Guilherme deu uma risadinha enquanto Lucas, satisfeito com a resposta, abriu a garrafa de água mineral.
— Vodka! Misturamos com refrigerante, assim ninguém percebe! — explicou Lucas, servindo os copos.
Enquanto fumavam e conversavam, Lucas começou a contar como driblavam as regras rígidas da escola, carregando bebidas e outros itens proibidos sem serem pegos.
— Acredite se quiser, mas são os adolescentes ricos que trazem isso para cá. As malas e mochilas deles nunca são revistadas quando voltam para a escola nos fins de semana. — Ele comentou, olhando para Alex, que parecia chocada com a revelação.
— Sério? — Alex perguntou, ainda assimilando a informação. — Nunca imaginei que fossem eles...
— Pois é. A vida tem suas surpresas! — Lucas respondeu, brindando com ela antes de tomar um longo gole de seu copo.
Os três beberam os 500ml de vodka misturada com refrigerante sem nem perceber o tempo passar. A conversa fluía tão naturalmente que nem notaram que o toque de recolher já havia passado.
Depois de algum tempo, Guilherme se levantou, dizendo que precisava ir ao banheiro.
— Já volto, gente! — disse ele, saindo da biblioteca.
No entanto, dez minutos se passaram, e Guilherme não retornou. Lucas e Alex ficaram a sós, e a conversa tomou um rumo mais pessoal.
— A Elloá mencionou um namorado... — começou Lucas, com um tom casual. — Ela disse que ele está te ignorando. O que está acontecendo?
Alex suspirou, sentindo um peso no peito ao falar sobre o assunto.
— Não sei ao certo... Nos primeiros dias, enquanto eu tentava me adaptar à rotina aqui, mandei menos mensagens. Um dia, acabei não respondendo nenhuma das mensagens dele, e depois disso, ele parou de responder as minhas. Não atende às minhas ligações, nada. Pedi para as minhas amigas descobrirem o que estava acontecendo, mas elas disseram que ele parecia normal. Não entendo...
Lucas escutou com atenção, assentindo enquanto ela desabafava.
— Isso é complicado, Alex.
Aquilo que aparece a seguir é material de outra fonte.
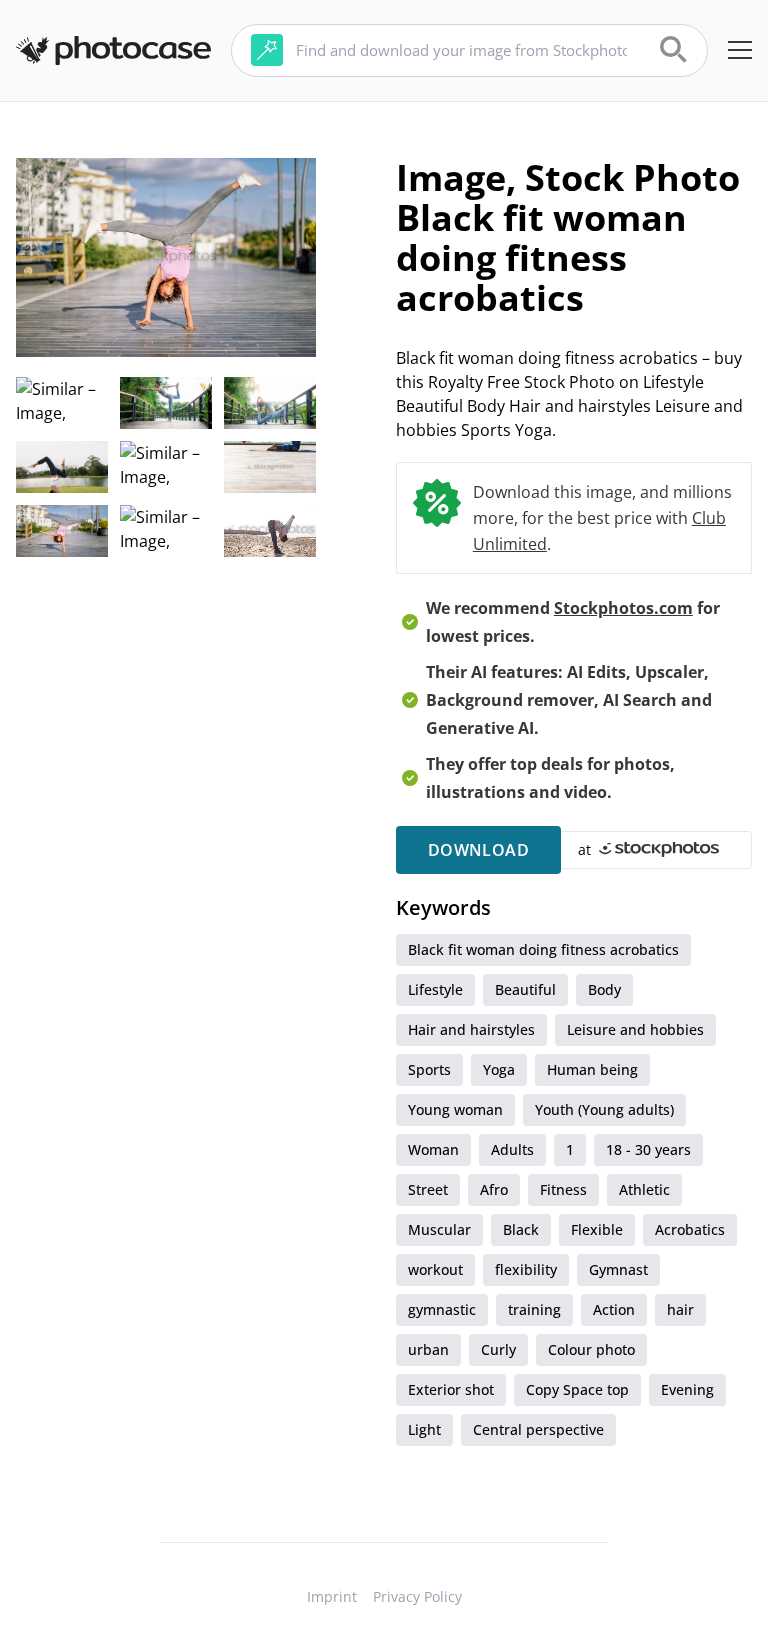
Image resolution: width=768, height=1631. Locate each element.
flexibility (526, 1269)
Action (614, 1309)
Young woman (455, 1109)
Mas talvez ele só esteja dando um tempo... Ou pode ser que ele esteja esperando que você entre em contato de novo, de forma mais insistente.
— Talvez... — Alex respondeu, mordendo o lábio inferior. — Só não sei mais o que fazer.
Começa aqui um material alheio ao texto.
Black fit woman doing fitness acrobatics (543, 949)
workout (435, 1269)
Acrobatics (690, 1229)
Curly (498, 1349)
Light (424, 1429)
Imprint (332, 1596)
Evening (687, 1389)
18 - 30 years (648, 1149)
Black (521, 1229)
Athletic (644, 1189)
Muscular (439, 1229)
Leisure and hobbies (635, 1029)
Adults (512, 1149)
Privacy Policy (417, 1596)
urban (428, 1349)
Lucas, sempre o amigo compreensivo, colocou a mão no ombro dela.
— Não se preocupe tanto. Se ele realmente se importa com você, vai entender o que está acontecendo. Às vezes, a vida aqui dentro consome a gente, mas não deixe que isso te afaste dele.
Havia um clima no ar, quase romântico, que fez Alex sentir-se estranhamente confortada e confusa ao mesmo tempo. Antes que qualquer coisa pudesse acontecer, Guilherme voltou à biblioteca, carregando um saco de salgadinhos.
— Trouxe um lanche! — anunciou ele, quebrando o clima. Alex sentiu um alívio imediato.
Os três passaram o restante da noite na biblioteca, rindo, conversando e fumando, esquecendo-se das preocupações por um breve momento.
O trio finalmente decidiu retornar aos seus respectivos dormitórios por volta das três da manhã. O ar estava frio e silencioso enquanto Alex caminhava sozinha em direção ao seu prédio. Sentia o álcool ainda pulsando em suas veias, mas uma estranha sensação de ser observada começou a crescer dentro dela. Seus passos se tornaram hesitantes, e um arrepio percorreu sua espinha, fazendo-a quase parar no meio do caminho.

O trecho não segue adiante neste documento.